=== 掲載本文 ===

- 契約案件において図解することの目的
- 図解する際の3つのポイント
- 図解することが特に役立つ場面
はじめに
みなさん、こんにちは!
先日の記事で、契約書レビューの際に必要となる事前準備アイテムをまとめました。この中で、自分の業務の再現性を上げていくためにマイルールの作成の重要性をご紹介しました。
今回は、そのマイルールの一つとなる「案件の図解」の方法についてご紹介していきます!法務の皆様が案件を処理する際に必ず助けとなる内容となっています。
わからないことを明らかにするための図解
契約業務に限らず、法務業務においては「事実」を正しく認識することが非常に重要です。これは、正しい事実の認識を前提として初めて、リスクを分析したり、次にとるべきアクションを判断することができるからです。
もちろん言葉で表すことで、事実のありようをつかむことは可能です。ただ、案件が複雑化した場合には、当事者の関係性の認識違いや考慮漏れが発生する可能性が特に高まります。仮に自分が正しく理解できていたとしても、社内のメンバーとの認識が異なる可能性もあります。
このような理由から、自分がわかっていない事実や他人のわかっていない事実を明らかにするために「図解」をして事実を可視化することが必要となります。
案件の図解の3つのポイント
とはいえ、どのように図をかいていくのが良いのでしょうか?
この図解のポイントは、自分の理解のために図解をする場合であっても、他のメンバーの理解のために図解をする場合であっても、そこまで大きな差異はないと思われます。以下で3つのポイントをご紹介します。
①とりあえずかいてみる、を大事にする
法務のみなさんがとる「案件メモ」と同様に、案件の図解は、依頼部門の相談を受けながら、また契約書を読みながら、その場で実施していくことが多いでしょう。その場合、丁寧に体裁を整える余裕はなく、まずは聞いたまま、見たままを「一筆がき」でかいていくことになります。
このような認識した事実を即座に図に落とし込む作業は、回数をこなすことで洗練されていくスキルの一つです。このため、まずは実際に手を動かしてかいてみることが非常に重要です。
人によっては、実際に図解をしようとすると、重要な発表かのように必要以上に時間や手間をかけて作ろうとしてしまうことがあります。
ただ、あくまでも目的は、「自分がわかっていない事実や他人のわかっていない事実を明らかにすること」です。筆者の経験上、仮に他のメンバーにその図を共有する場合、どんなに走りがきの図でも、大抵の場合は感謝されるものです。図が上手か、下手かという点に囚われることなく、どんどんかいてみて、自分の図解のスキルを向上させることをおすすめします。

=== 参考資料 ===

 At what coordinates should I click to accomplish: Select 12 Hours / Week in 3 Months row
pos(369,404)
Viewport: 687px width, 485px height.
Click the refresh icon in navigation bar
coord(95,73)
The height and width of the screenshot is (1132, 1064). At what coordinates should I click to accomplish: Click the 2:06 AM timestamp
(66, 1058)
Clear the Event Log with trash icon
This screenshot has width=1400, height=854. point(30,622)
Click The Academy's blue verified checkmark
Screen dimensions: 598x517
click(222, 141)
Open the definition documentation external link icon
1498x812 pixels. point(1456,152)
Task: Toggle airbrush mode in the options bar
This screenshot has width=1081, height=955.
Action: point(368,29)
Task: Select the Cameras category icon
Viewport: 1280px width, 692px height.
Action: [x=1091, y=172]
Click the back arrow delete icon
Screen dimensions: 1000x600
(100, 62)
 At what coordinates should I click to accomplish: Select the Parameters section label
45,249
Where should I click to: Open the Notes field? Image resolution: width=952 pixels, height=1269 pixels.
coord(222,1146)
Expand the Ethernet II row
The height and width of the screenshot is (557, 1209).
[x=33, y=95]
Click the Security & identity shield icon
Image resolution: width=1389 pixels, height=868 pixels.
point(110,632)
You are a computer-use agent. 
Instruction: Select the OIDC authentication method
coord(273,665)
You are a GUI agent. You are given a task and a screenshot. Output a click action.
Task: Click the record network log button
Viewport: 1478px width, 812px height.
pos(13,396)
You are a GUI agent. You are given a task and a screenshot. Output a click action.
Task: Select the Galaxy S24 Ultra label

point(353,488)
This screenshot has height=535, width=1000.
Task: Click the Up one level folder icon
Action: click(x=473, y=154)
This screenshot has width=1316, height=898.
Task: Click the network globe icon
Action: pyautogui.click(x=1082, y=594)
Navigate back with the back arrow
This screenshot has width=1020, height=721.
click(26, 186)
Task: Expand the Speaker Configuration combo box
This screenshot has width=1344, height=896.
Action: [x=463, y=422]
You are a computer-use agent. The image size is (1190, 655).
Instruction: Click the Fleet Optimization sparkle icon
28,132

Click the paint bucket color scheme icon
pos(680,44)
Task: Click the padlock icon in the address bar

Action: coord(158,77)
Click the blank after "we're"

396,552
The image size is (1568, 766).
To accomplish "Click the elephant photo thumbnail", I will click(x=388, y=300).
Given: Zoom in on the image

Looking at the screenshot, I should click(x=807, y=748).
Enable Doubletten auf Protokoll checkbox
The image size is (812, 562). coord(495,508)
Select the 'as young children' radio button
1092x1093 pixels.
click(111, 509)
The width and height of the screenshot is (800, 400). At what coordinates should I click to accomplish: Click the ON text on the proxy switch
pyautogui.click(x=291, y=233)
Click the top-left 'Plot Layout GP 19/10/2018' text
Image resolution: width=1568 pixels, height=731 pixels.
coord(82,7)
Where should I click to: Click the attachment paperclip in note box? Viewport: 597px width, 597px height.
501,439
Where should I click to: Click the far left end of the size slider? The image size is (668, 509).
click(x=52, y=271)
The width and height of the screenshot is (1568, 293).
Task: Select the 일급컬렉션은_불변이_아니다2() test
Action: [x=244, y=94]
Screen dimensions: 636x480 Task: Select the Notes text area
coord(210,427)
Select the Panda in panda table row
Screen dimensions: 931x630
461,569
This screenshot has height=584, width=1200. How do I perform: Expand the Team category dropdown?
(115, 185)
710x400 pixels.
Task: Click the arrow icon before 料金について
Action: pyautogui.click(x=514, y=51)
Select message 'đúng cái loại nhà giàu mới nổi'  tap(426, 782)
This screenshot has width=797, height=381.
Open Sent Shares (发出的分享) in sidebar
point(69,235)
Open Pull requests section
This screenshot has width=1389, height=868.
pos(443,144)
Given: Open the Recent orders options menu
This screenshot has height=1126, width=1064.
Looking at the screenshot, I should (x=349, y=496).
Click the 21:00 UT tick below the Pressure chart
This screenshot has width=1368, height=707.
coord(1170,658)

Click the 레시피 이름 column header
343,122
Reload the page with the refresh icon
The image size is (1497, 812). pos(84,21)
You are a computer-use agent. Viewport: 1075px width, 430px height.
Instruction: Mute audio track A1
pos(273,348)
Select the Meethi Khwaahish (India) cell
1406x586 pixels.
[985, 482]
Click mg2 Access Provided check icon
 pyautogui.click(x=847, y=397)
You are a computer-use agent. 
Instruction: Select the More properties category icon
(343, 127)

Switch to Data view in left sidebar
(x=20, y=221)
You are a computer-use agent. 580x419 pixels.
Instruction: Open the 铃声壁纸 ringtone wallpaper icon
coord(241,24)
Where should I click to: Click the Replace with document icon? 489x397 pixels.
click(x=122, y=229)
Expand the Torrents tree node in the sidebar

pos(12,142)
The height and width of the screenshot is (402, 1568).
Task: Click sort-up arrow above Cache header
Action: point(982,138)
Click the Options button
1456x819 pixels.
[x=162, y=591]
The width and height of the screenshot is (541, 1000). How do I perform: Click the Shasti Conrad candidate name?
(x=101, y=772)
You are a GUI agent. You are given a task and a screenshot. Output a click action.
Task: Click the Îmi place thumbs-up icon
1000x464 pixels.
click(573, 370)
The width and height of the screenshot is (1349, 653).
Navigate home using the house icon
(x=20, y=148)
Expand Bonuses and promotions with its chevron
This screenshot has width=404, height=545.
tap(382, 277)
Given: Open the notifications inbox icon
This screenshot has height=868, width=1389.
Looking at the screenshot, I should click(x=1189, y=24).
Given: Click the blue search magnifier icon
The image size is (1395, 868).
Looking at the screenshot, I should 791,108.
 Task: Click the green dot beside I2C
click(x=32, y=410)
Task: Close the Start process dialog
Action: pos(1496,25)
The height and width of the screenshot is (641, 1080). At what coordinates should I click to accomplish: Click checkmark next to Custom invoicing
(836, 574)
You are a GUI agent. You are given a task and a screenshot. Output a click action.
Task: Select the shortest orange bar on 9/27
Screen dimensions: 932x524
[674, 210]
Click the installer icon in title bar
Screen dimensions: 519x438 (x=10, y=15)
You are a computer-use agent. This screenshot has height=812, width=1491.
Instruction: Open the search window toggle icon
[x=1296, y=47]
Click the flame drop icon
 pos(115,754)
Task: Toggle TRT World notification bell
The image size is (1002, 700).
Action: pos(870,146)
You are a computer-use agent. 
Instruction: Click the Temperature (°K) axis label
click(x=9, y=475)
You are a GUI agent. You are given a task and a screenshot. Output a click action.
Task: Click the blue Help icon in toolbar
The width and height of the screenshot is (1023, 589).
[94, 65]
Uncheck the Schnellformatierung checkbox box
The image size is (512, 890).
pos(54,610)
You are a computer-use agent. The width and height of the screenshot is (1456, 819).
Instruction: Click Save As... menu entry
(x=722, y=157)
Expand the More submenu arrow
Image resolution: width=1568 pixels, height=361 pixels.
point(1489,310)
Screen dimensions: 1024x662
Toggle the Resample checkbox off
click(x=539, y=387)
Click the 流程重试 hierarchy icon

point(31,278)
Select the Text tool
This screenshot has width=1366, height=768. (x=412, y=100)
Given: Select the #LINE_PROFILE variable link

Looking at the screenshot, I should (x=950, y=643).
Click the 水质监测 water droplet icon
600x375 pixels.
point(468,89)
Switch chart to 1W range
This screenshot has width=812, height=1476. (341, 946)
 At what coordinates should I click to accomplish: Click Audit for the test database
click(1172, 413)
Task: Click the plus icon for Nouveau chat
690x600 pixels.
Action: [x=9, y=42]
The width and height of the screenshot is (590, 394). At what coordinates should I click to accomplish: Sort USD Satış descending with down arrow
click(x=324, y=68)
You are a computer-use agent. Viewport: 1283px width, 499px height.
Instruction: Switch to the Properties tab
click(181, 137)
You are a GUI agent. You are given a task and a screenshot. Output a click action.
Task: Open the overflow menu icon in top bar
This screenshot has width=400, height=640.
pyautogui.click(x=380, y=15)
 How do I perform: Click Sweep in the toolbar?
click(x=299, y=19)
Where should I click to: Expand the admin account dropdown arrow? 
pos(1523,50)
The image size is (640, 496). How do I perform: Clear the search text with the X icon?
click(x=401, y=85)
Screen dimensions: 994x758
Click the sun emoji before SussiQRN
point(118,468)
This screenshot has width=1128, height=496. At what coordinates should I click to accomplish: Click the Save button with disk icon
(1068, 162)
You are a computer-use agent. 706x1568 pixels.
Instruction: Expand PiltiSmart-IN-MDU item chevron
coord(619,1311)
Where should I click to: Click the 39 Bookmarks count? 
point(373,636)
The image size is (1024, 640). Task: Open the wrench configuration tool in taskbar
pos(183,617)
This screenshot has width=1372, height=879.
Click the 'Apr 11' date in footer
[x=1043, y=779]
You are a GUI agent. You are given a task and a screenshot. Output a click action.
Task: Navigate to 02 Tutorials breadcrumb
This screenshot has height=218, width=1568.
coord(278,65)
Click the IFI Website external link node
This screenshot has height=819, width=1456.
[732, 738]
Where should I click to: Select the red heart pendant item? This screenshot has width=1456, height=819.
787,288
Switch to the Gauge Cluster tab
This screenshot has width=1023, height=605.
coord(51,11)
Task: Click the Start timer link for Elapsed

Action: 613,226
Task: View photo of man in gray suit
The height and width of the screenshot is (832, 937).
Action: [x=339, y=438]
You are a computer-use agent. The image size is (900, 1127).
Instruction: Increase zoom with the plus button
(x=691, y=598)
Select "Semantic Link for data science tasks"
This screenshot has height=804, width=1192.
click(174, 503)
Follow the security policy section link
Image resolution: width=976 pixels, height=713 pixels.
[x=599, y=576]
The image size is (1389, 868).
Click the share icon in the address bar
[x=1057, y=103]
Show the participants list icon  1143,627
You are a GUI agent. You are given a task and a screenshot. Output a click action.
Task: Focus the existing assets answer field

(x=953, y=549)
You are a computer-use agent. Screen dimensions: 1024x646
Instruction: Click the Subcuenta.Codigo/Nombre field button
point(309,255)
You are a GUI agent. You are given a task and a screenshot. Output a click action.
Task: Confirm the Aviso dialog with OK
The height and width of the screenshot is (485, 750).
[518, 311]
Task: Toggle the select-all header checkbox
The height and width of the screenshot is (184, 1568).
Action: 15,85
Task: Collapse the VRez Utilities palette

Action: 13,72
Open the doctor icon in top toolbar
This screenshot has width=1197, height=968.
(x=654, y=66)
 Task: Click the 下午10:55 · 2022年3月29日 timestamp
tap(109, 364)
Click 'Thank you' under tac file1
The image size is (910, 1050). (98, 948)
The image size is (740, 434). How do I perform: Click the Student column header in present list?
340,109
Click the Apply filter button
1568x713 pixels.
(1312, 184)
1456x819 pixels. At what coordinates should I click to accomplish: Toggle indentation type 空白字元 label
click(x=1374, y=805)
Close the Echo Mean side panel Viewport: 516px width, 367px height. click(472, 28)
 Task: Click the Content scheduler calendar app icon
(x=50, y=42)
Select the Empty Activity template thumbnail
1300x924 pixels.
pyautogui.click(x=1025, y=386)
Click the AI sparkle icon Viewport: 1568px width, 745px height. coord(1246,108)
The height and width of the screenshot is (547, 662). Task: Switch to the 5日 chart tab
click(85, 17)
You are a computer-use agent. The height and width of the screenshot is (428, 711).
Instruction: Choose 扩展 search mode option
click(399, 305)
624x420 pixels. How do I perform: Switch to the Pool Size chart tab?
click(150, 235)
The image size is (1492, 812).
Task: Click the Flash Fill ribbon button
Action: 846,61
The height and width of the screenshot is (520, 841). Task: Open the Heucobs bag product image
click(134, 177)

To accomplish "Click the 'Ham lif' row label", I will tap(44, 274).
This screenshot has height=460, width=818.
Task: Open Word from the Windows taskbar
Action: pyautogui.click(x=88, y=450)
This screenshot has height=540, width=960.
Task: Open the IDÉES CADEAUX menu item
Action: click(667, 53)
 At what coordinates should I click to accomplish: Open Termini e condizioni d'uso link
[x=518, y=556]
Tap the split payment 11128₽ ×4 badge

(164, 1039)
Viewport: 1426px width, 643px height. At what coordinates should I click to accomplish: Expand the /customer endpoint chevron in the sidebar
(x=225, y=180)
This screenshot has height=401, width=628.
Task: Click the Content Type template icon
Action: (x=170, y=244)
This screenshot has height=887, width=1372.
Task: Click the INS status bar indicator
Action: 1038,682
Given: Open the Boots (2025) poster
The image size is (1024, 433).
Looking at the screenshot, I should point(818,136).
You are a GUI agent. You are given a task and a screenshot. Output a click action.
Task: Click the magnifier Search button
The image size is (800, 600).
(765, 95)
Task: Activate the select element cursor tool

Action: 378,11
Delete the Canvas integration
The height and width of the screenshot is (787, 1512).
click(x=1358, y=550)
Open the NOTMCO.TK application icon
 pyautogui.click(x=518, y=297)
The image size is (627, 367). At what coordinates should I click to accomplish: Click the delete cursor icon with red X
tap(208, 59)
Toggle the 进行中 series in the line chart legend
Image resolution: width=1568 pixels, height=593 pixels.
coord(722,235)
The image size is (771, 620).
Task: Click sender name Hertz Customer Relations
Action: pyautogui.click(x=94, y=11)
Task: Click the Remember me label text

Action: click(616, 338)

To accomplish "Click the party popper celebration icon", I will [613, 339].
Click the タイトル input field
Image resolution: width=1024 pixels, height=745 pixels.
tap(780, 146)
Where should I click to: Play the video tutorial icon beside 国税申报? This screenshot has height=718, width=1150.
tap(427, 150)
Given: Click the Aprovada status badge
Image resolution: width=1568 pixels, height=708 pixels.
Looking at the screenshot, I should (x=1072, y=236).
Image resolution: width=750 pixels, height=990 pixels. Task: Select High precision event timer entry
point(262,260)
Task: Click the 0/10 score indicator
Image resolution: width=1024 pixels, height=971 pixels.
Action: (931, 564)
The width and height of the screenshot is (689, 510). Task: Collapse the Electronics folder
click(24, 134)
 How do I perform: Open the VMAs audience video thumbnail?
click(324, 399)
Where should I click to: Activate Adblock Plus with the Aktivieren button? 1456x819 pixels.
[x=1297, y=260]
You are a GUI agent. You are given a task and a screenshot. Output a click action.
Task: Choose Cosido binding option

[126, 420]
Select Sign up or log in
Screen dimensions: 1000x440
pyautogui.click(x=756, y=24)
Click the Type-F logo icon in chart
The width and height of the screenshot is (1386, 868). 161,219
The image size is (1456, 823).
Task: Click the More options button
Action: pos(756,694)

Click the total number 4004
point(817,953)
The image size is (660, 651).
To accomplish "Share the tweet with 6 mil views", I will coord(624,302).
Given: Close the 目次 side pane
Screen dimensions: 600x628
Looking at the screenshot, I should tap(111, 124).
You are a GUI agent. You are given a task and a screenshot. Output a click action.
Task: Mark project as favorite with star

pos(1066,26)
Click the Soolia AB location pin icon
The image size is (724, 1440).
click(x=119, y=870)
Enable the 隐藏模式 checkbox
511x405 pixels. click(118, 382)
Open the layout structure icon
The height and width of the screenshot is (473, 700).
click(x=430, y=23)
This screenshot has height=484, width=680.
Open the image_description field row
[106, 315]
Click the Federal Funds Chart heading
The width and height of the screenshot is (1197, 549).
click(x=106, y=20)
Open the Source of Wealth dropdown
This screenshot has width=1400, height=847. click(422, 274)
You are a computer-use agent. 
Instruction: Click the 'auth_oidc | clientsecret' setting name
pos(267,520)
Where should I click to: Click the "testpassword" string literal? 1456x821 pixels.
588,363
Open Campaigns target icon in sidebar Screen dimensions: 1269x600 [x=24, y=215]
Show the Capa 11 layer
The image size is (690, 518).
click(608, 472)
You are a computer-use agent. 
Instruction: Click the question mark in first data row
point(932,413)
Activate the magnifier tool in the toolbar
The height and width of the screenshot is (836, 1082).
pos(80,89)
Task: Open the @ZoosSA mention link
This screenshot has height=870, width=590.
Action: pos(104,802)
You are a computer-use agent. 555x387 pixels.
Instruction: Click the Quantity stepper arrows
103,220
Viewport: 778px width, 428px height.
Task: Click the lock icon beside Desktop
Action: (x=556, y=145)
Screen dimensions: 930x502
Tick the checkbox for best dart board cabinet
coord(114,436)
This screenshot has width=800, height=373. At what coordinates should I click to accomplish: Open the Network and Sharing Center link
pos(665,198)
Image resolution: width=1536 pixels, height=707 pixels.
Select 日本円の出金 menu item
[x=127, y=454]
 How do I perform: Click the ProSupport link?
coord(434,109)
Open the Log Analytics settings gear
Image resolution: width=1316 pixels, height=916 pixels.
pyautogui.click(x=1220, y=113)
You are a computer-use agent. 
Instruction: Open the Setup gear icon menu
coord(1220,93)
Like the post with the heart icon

===

> [設問一覧]:
A. 掲載本文のうち、「この図解のポイントは、自分の」で始まり「としてしまうことがあります。」まで続く部分をそのまま書き写してください。
B. 掲載本文によると、案件が複雑化した場合に特に高まるのは、どのようなことが発生する可能性ですか。
C. 掲載本文の内容を2文で要約してください。

> [回答一覧]:
A.
この図解のポイントは、自分の理解のために図解をする場合であっても、他のメンバーの理解のために図解をする場合であっても、そこまで大きな差異はないと思われます。以下で3つのポイントをご紹介します。
①とりあえずかいてみる、を大事にする
法務のみなさんがとる「案件メモ」と同様に、案件の図解は、依頼部門の相談を受けながら、また契約書を読みながら、その場で実施していくことが多いでしょう。その場合、丁寧に体裁を整える余裕はなく、まずは聞いたまま、見たままを「一筆がき」でかいていくことになります。
このような認識した事実を即座に図に落とし込む作業は、回数をこなすことで洗練されていくスキルの一つです。このため、まずは実際に手を動かしてかいてみることが非常に重要です。
人によっては、実際に図解をしようとすると、重要な発表かのように必要以上に時間や手間をかけて作ろうとしてしまうことがあります。

B. 当事者の関係性の認識違いや考慮漏れが発生する可能性です。

C. 法務業務では事実を正しく認識することが重要であり、案件が複雑化すると認識違いや考慮漏れが起きやすいため、わかっていない事実を明らかにするために案件を図解して可視化することが必要となる。図解の1つ目のポイントは、体裁にこだわらずとりあえずかいてみることであり、認識した事実を即座に図に落とし込むスキルは回数をこなすことで洗練されていく。